Le problème à trois corps (de Liu Cixin)

Il y avait l’autre jour à l’INALCO une conférence sur la guerre cognitive, et plus précisément sur la théorisation, par l’armée de la République populaire de Chine, de la guerre cognitive.

Ceux qui ont lu Le problème à trois corps (les deux premiers tomes sont passionnants, le troisième m’est tombé des mains) savent que cette question de la guerre cognitive est au coeur du roman de Liu Cixin, qui dépeint un conflit, un long avant-conflit, plutôt, une guerre psychologique de plusieurs siècles, entre humains et habitants d’une lointaine planète, Trisolaris, qui veulent quitter leur monde car celui-ci est rendu chaotique et donc inhabitable par les forces gravitationnelles imprévisibles qu’y exercent trois soleils.

Les Trisolariens ont décidé de rechercher une planète plus viable que la leur ; grâce à nos diverses émissions, ils ont repéré la Terre et ont jeté sur elle leur dévolu. Ils tentent ensuite, dans la perspective d’une invasion qui ne pourra se produire que dans plusieurs centaines d’années car Trisolaris est loin et les vaisseaux spatiaux pas si rapides que cela ; ils tentent ensuite d’affaiblir la capacité et la volonté de résistance des terriens en sapant leur confiance en la science et leur croyance en leur propre légitimité à habiter la planète bleue.
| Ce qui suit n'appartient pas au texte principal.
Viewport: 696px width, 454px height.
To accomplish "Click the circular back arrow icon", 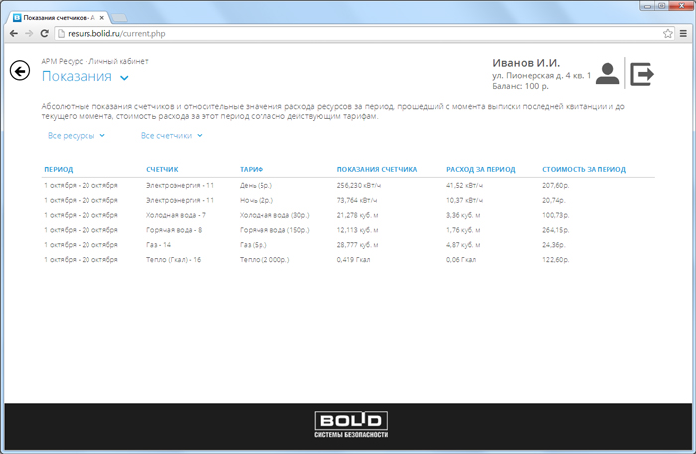I will coord(19,71).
Mais, comme l’avaient déjà montré Goscinny et Uderzo dans La Zizanie, la guerre psychologique est chose vibrante et indéfiniment retournable. Si elle peut consister à démoraliser l’adversaire, elle peut également consister à lui donner faussement confiance, histoire de l’inciter à baisser la garde pour pouvoir plus facilement le manger tout cru. Le problème à trois corps est le récit de ces combats à trois, quatre ou dix-huit bandes, de ces retournements continuels de stratégies qui visent à susciter, chez les humains comme chez les trisolariens, une fausse appréciation des forces et faiblesses de l’autre, ou un comportement particulier qui, un jour, pourra être exploité contre lui.
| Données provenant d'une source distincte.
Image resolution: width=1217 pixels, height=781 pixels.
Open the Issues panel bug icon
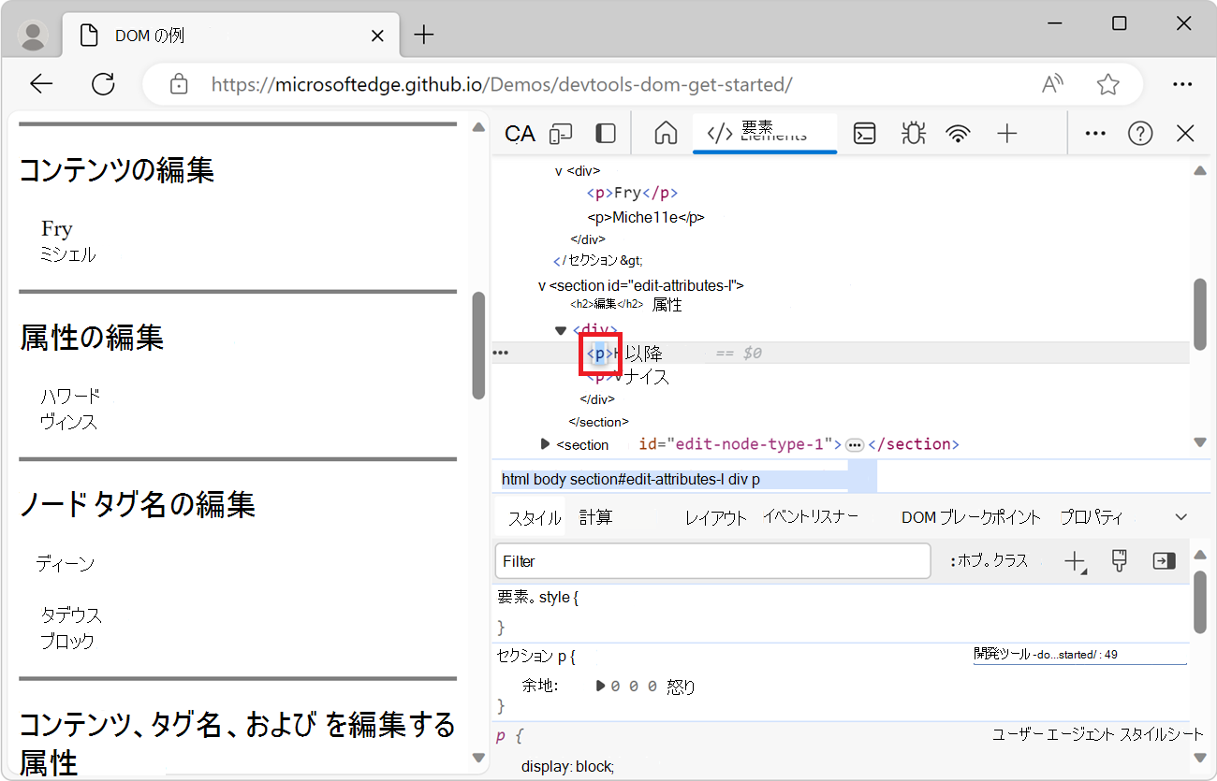click(913, 133)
L’attaque initiale des Trisolariens prend ainsi la forme d’une vague de suicides chez une partie de l’élite scientifique qui arrive à être convaincue que les fondements de la science sont faux, et que l’étudier est inutile. Parallèlement, cette même élite est incitée à jouer à un jeu en réseau dans lequel elle fait l’expérience de la vie chaotique des Trisolariens, apprend à les connaître et noue des relations avec certains d’entre eux. C’est par le biais de ce jeu que des informations sont communiquées d’un monde à l’autre et qu’une partie de la population décide de se mettre au service de Trisolaris. Les terriens ne sont pas en reste et mettent également en oeuvre des stratégies sophistiquées de dissimulation et de diffusion de fausses nouvelles si bien qu’on est rapidement perdu, sans plus savoir où est le vrai.
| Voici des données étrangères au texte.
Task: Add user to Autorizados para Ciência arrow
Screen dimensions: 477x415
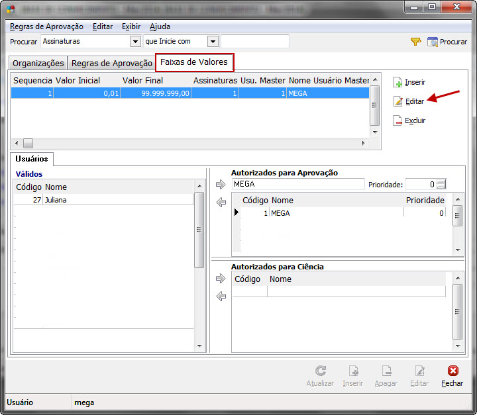Action: click(x=221, y=279)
Ce qui est passionnant (j’en reviens ici à mon introduction), c’est la réflexion en abyme ouverte par le livre. On pourrait en effet considérer Le problème à trois corps, qui met constamment en scène l’armée chinoise se formant peu à peu à la guerre cognitive ; mais aussi le relais que lui donnent les Majors américaines du cinéma et de l’entertainment, comme une pièce, une pièce de jeu dans la guerre cognitive douce mais bien réelle que, par littérature, télévision ou réseaux sociaux interposés, se livreraient déjà certaines grandes puissances.